> _To do_: You are to retype exactly the line with "Main (620, 14)" and every line after it in the entries below.

···

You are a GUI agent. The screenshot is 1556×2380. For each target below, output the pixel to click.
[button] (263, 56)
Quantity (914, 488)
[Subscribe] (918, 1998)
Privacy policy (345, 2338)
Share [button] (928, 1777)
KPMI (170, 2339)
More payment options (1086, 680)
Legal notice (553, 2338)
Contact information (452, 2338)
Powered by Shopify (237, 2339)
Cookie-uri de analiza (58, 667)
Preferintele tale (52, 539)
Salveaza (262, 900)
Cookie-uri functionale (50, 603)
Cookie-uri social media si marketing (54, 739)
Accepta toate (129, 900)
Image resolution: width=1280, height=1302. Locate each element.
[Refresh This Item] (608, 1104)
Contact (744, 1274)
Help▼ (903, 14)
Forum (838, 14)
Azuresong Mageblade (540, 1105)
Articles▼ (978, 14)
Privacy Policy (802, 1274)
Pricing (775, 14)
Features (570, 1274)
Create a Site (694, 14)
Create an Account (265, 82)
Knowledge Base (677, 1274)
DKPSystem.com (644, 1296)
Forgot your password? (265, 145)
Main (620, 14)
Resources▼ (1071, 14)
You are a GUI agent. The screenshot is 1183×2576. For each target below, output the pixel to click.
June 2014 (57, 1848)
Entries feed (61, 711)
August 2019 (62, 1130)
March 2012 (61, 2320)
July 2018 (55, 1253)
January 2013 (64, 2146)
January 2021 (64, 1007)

···

> _Task response_:
Main (620, 14)
Resources▼ (1071, 14)
You are a GUI agent. The screenshot is 1183×2576. For each target below, output the pixel to click.
June 2014 (57, 1848)
Entries feed (61, 711)
August 2019 (62, 1130)
March 2012 (61, 2320)
July 2018 (55, 1253)
January 2013 (64, 2146)
January 2021 (64, 1007)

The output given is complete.